◆ **PAGE EXTRACT**:
Chapter 3 — Scary Tales of Mountains and Malls

In Travels With Myself on June 26, 2013 at 1:07 am

I believe I said in my first post that getting off the interstate reminds us what roads are really like. Well that can certainly be said about Route 119 from the Pennsylvania border to Grafton, West Virginia; and I assume even further south. I say assume because I have no intention of finding out.
Route 119 is a narrow (by which I mean just barely wide enough for cars to pass each other going in opposite directions), winding (think ribbon candy) road. Along one side (I may be wrong, but I think it was always my side) there are a great many very long drops from which vehicles are separated only by a very short guard rail. For some reason, West Virginia thinks that it is a good idea in that situation to bank the curves toward the precipice and separate the road from the guard rail with a six-inch gutter a tad wider than an automobile tire. The state also considers it prudent to put off repairs to the road except to pack in a lot of macadam patches that bounce the vehicle from side to side.
Now, if you have the nerve for it, imagine that you are most accustomed to driving relatively flat, fairly wide roads in Eastern Connecticut, but have, because of a crazy idea about staying off highways, chosen to drive an extended length, extra-tall Ford Econoline RV along this road. Let me just say that I drove very slowly and looked for every opportunity to pull over onto the rare wide patch between mountainsides to breathe, check my vital signs and let the long lines of locals who had queued up behind me pass as they wished.

◆ **PARTS OF THE EXERCISE**:
(a) In the Route 119 post, what vehicle does the writer drive along that road?
(b) Please copy the stretch of the Route 119 post from "I believe I" through "of finding out.".
Rely only on the Route 119 post for your answers.

◆ **INFORMATION GIVEN**:
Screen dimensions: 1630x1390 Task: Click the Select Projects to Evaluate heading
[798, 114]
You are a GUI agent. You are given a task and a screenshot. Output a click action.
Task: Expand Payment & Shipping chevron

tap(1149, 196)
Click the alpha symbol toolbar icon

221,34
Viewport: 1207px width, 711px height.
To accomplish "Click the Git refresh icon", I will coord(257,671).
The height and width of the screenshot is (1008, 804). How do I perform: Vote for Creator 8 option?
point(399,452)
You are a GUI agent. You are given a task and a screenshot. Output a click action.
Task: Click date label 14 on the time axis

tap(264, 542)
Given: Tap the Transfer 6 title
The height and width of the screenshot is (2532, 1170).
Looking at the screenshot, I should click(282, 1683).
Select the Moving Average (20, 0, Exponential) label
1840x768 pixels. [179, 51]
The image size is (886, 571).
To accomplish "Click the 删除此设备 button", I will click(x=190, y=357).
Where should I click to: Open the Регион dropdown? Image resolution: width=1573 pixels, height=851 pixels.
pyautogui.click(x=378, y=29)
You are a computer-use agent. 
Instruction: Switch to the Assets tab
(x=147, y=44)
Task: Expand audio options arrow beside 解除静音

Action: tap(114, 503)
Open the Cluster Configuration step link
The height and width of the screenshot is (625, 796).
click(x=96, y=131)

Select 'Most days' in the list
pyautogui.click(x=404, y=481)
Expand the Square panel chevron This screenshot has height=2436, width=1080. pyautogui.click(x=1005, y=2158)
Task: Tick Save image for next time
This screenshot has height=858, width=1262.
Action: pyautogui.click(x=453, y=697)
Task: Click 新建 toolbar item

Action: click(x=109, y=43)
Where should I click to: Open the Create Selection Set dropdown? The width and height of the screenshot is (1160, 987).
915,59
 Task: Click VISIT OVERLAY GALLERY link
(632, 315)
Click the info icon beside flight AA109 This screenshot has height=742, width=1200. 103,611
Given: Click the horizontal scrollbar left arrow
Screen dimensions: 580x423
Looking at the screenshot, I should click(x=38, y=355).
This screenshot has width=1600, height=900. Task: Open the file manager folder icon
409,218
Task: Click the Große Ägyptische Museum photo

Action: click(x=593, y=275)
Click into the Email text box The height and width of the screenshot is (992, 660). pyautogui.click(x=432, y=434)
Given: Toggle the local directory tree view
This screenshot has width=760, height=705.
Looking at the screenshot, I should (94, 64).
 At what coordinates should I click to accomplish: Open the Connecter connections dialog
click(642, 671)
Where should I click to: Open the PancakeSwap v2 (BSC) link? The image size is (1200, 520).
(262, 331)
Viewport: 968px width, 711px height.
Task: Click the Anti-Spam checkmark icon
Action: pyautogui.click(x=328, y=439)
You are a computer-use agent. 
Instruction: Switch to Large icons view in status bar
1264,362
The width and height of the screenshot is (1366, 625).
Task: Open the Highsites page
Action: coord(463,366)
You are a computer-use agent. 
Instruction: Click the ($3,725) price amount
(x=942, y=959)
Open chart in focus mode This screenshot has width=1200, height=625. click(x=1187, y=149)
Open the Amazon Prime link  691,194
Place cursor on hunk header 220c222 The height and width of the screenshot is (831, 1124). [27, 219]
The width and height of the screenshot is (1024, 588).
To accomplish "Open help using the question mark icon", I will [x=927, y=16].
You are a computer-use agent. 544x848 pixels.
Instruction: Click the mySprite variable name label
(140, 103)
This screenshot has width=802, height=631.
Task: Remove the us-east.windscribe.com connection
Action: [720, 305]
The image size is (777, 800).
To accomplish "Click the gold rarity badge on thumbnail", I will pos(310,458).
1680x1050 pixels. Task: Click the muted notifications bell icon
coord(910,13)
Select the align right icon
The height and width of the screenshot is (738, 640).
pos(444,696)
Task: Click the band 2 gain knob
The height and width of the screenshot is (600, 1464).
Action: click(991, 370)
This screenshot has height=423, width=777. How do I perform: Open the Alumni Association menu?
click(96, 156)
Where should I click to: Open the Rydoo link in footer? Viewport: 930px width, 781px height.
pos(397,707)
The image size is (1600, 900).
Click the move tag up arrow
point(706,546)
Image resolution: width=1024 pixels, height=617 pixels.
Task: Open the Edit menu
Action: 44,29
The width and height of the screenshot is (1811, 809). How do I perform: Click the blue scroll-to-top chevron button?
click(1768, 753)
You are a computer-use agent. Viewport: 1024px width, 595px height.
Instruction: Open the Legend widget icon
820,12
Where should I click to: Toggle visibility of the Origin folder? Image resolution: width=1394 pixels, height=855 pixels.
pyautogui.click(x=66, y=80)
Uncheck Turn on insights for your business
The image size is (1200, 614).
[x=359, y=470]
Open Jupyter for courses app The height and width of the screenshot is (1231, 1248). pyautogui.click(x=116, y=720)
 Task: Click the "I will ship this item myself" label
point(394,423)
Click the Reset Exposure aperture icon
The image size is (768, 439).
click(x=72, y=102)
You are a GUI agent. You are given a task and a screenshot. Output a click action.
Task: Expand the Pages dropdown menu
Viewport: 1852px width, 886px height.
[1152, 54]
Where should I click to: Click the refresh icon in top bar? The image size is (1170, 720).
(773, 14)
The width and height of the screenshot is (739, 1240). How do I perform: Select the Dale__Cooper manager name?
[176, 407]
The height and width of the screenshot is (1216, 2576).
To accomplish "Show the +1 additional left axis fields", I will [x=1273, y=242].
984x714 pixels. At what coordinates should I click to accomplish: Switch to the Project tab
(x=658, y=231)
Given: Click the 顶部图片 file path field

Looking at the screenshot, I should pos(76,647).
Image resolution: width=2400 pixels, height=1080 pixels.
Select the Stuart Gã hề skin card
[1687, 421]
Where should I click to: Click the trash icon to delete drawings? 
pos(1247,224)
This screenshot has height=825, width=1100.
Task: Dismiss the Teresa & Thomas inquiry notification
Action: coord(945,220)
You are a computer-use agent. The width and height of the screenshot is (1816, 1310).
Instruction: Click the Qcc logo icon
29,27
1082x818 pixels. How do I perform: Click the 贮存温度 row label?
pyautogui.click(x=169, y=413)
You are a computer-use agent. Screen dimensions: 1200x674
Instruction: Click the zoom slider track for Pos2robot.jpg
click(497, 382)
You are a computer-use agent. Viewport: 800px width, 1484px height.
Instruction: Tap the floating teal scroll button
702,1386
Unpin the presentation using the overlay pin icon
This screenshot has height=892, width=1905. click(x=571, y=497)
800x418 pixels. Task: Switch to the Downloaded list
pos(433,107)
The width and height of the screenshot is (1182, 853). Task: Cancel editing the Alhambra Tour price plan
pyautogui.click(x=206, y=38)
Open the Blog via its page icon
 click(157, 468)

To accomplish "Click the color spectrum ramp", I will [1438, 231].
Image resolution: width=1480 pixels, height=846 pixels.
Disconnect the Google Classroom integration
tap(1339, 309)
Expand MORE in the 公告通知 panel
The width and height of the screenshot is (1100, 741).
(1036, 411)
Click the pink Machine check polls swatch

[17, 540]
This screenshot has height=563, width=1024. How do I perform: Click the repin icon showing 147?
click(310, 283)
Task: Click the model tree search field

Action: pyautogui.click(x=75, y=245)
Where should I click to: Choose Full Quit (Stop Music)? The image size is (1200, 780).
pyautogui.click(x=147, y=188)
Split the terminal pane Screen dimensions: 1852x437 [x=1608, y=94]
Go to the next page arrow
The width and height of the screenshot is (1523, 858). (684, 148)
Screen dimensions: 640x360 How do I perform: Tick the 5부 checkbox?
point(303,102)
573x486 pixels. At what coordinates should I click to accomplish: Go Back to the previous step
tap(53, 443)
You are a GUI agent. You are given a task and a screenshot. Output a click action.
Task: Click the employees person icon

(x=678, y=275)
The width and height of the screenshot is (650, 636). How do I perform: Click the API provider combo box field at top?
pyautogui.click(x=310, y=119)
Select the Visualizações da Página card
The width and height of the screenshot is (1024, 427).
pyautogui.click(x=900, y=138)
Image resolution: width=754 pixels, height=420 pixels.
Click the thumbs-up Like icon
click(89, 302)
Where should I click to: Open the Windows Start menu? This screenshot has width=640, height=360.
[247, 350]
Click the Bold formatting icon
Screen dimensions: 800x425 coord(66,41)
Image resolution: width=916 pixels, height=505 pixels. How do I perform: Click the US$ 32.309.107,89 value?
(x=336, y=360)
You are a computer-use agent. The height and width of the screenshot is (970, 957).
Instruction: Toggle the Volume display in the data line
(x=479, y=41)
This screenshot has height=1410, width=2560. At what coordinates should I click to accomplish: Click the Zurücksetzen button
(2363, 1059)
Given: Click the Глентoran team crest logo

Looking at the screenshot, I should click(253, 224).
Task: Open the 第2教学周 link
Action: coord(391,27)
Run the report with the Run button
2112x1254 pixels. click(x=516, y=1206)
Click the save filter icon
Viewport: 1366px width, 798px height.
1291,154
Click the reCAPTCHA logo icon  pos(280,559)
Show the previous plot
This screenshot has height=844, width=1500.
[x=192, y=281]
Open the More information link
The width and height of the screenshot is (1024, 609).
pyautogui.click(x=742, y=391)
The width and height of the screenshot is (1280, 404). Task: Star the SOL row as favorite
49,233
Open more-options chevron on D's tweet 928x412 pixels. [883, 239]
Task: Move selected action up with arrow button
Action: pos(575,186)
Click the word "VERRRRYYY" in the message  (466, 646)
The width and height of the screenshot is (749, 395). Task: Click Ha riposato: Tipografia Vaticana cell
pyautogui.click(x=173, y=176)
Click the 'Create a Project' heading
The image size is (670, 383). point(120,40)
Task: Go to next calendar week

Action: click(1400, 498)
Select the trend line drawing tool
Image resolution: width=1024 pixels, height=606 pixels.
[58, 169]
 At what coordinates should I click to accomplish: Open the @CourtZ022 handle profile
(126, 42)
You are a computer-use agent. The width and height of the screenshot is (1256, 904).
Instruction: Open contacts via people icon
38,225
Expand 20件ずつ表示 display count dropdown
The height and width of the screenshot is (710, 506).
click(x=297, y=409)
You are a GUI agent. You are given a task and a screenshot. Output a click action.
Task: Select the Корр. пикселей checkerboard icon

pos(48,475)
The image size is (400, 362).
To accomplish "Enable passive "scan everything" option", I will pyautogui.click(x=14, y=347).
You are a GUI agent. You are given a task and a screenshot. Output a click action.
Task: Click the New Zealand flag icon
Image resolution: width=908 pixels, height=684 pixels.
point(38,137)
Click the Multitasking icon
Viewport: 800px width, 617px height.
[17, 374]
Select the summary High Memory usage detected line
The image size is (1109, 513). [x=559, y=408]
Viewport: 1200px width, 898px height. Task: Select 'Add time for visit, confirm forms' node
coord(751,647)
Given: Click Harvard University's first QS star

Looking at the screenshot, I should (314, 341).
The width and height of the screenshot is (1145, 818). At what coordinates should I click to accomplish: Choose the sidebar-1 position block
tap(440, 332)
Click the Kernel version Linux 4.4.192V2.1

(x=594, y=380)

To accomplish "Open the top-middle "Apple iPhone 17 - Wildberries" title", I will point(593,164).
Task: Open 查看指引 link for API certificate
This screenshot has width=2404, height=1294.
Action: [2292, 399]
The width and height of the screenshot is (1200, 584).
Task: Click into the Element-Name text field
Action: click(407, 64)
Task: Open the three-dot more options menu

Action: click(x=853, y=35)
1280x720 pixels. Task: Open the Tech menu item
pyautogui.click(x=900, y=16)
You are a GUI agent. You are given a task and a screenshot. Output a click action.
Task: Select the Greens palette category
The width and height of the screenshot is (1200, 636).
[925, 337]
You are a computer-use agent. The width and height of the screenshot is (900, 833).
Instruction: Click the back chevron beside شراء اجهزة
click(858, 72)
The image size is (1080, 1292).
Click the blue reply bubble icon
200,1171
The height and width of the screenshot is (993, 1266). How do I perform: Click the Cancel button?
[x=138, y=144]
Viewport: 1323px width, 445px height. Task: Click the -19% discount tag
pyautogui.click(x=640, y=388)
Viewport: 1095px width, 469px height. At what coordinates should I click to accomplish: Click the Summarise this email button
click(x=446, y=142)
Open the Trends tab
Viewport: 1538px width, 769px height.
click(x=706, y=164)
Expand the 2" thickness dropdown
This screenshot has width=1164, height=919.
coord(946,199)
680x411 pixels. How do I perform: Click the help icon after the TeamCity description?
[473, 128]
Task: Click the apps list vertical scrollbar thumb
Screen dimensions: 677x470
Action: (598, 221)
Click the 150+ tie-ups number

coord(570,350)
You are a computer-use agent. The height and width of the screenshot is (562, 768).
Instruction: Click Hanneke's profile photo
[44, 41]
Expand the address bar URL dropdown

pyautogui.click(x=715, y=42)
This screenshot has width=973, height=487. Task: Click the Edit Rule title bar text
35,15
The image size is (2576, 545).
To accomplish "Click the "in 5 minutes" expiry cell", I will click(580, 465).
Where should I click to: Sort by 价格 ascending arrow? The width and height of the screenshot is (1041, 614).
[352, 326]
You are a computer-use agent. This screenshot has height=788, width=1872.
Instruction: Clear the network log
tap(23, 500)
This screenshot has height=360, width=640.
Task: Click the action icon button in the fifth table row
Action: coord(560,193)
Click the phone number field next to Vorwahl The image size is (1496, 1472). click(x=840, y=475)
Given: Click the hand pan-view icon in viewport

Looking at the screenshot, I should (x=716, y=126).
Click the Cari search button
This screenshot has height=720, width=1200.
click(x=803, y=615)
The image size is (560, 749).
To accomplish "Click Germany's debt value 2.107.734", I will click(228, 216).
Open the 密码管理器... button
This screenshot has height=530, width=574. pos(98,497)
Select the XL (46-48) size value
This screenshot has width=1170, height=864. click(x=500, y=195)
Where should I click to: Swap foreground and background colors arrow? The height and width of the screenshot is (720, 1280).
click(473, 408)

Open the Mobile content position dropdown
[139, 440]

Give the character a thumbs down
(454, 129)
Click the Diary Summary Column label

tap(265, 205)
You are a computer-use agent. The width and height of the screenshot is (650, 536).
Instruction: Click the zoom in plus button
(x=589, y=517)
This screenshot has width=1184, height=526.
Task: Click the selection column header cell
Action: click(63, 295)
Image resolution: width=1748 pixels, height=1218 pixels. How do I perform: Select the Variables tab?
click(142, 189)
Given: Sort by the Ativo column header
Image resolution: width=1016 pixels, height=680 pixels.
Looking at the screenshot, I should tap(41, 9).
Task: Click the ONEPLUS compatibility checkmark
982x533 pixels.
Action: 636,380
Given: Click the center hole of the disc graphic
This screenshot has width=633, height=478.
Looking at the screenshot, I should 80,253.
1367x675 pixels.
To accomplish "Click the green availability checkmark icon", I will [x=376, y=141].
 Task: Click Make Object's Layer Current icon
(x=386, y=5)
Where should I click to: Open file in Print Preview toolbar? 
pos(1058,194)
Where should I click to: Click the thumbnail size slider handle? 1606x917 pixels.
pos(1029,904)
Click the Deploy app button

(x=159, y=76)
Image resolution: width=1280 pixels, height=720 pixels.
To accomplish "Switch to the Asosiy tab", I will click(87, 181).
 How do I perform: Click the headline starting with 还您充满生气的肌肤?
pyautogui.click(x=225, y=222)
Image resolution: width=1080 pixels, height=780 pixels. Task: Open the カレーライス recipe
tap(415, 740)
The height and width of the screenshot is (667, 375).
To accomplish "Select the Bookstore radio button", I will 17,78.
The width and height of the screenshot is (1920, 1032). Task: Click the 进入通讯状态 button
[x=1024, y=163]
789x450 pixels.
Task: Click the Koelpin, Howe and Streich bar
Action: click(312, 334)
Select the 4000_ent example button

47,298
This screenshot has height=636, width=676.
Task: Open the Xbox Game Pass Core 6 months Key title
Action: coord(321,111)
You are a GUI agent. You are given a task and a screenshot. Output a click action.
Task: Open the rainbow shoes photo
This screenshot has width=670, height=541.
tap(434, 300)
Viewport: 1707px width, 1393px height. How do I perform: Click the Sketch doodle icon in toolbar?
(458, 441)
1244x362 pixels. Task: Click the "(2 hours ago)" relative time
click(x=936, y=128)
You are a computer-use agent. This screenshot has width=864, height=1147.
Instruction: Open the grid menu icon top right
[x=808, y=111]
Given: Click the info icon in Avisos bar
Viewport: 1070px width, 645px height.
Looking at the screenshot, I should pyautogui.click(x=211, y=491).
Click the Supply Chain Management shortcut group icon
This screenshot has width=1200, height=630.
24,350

◆ **TASK ANSWERS**:
(a) An extended length, extra-tall Ford Econoline RV.

(b)
I believe I said in my first post that getting off the interstate reminds us what roads are really like. Well that can certainly be said about Route 119 from the Pennsylvania border to Grafton, West Virginia; and I assume even further south. I say assume because I have no intention of finding out.